Una cosa es lo judicial. Y otra, la justicia. Lo judicial se resume en los citatorios, interrogatorios, intimidatorios, leguleyadas que se discuten en audiencias, salas de juzgados, de unidades de flagrancia y demás instancias del complejo aparato de la burocracia de uno de los tres poderes del Estado. Espacios, por lo general, oscuros, fríos, sin gracia, donde esta vez, nuestra artista, vestida de justicia, sacó algunas sonrisas a los presentes.
Su presencia ilustraba la paradoja de estos tiempos. Mientras, Roberto Aguilar, acompañado de sus abogados, en un pequeño cuarto, a puerta cerrada, respondía a tres de las preguntas del interrogatorio (otras fueron descalificadas por la jueza y por la defensa), confesó que… ¡es autor de un blog y de un artículo! Casi, casi, como confesar un crimen, si crimen es pensar, reflexionar, decir, escribir, incomodar, criticar, contrariar, denunciar, cuestionar, tener un agudo sentido del humor y una pluma magistral.

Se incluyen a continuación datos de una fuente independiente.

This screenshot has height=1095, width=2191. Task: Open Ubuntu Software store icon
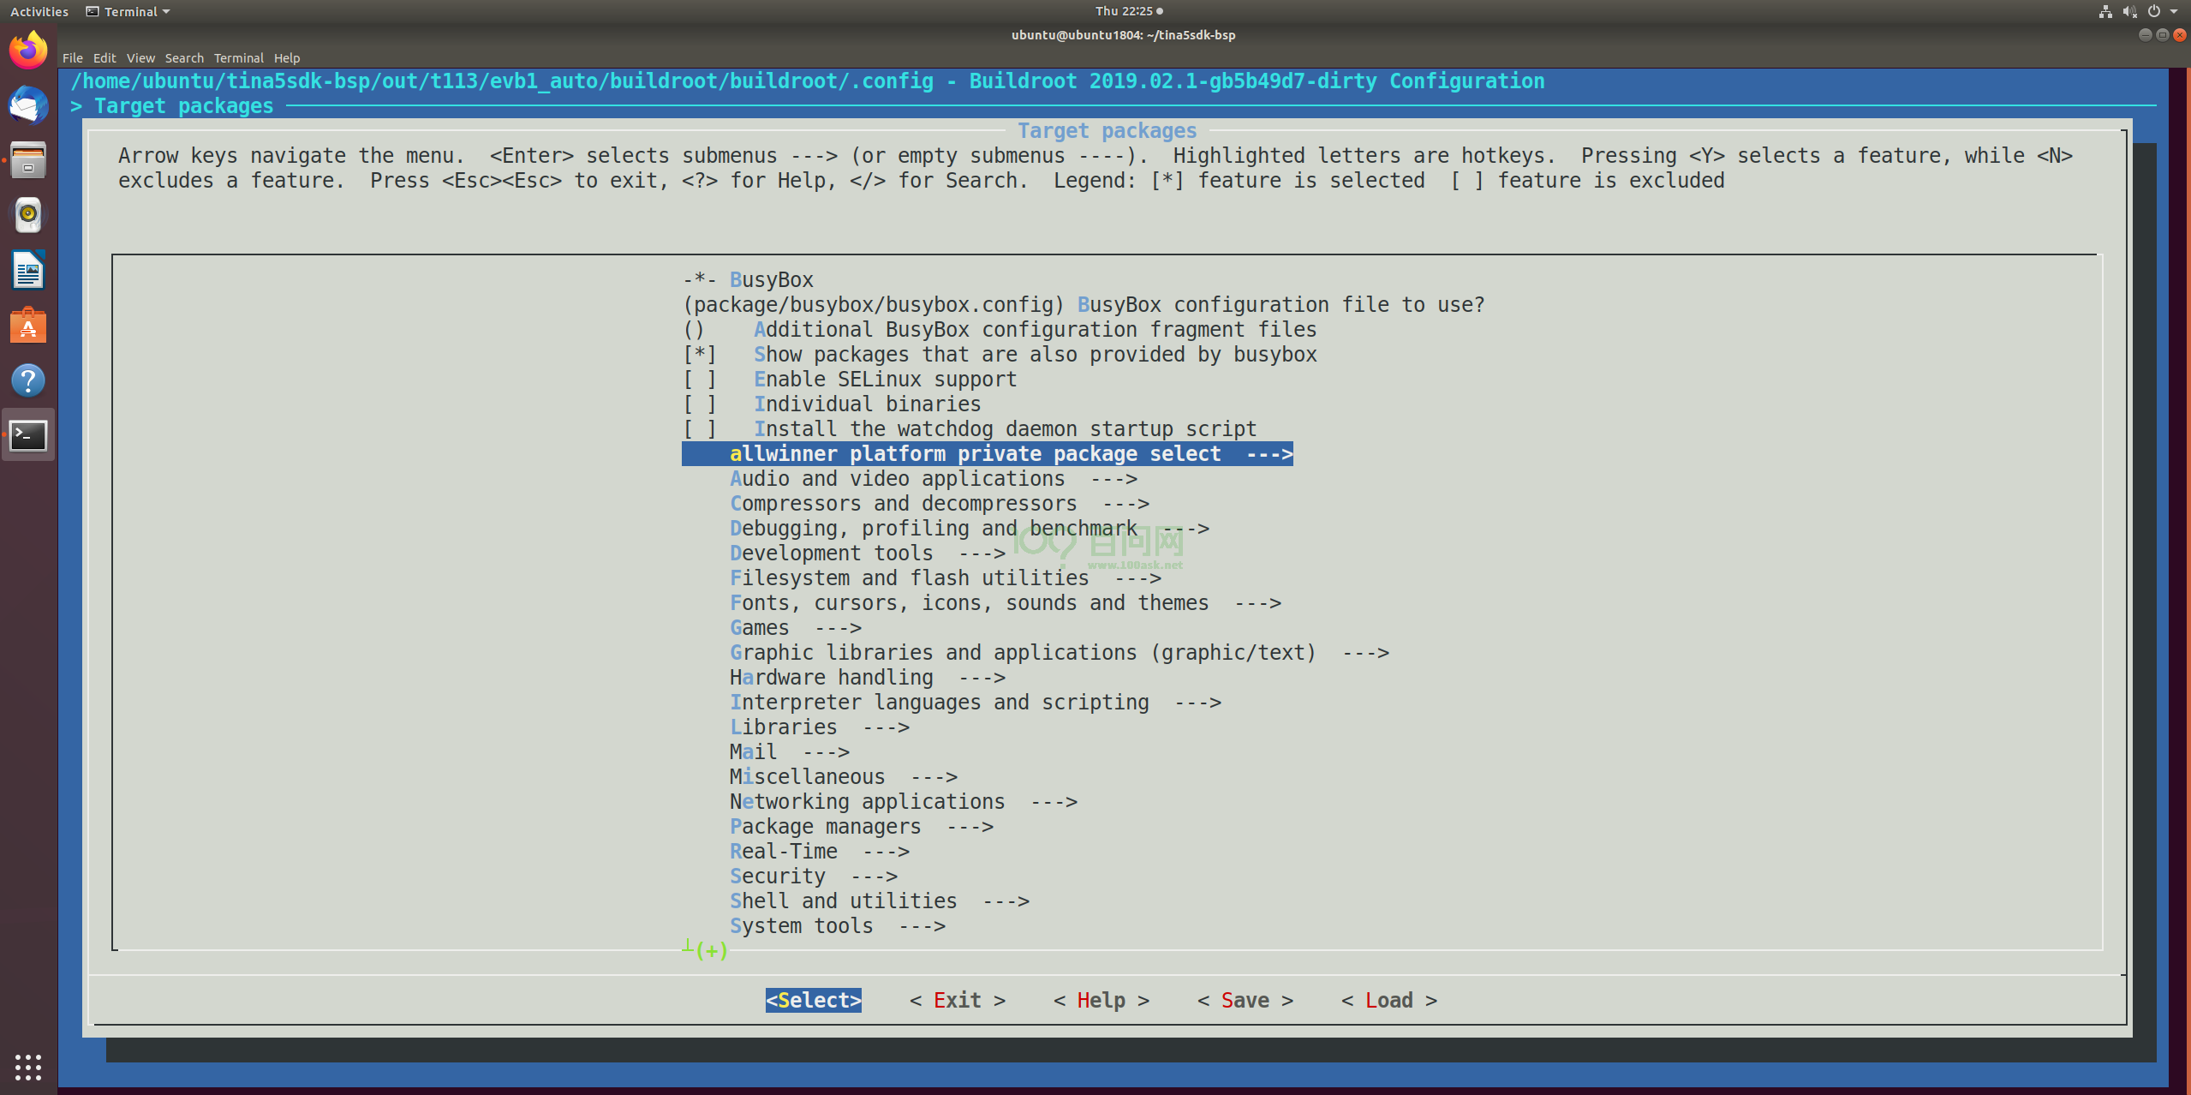point(28,326)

En lo judicial están retratados los mecanismos de poder, con todos sus matices: el silencio, las medias verdades, las trampas de la ley, las intenciones intimidatorias, la fuerza. El Poder Judicial, el que administra justicia, el que tiene la vara con la que mide la ley.

La justicia es otra cosa. Es de justicia reconocer, por ejemplo, la pluma del escritor. Es de justicia la solidaridad de sus lectores y de sus amigos. Es de justicia el aplauso sincero, el apoyo al más débil, las risas, el humor, el compañerismo, el afecto, el respeto. De esas cosas poco sabe el aparato judicial.

El aparato judicial podrá incluso condenar al periodista. Llevarlo al calabozo o a tener como sentencia una de esas multas escandalosas acusándolo quién sabe con qué argumento legal. Pero no podrá apresar las ideas.

Y será la justicia, la que reconozca al hoy confeso autor de un blog, como una de esas plumas valientes que han resultado incómodas para el poder, como otras grandes plumas que han hecho parte de la historia del Ecuador y que han resultado igualmente incómodas para el poder (recuérdese a Eugenio Espejo, a Juan Montalvo, a Raúl Andrade, a Alejandro Carrión…).

Podrá el aparato judicial bautizar con nombre de delito a las preguntas del periodista, a sus ideas. Pero una cosa es lo judicial. Y otra, la señora de la balanza de la que irá de la mano, algún día, el confeso.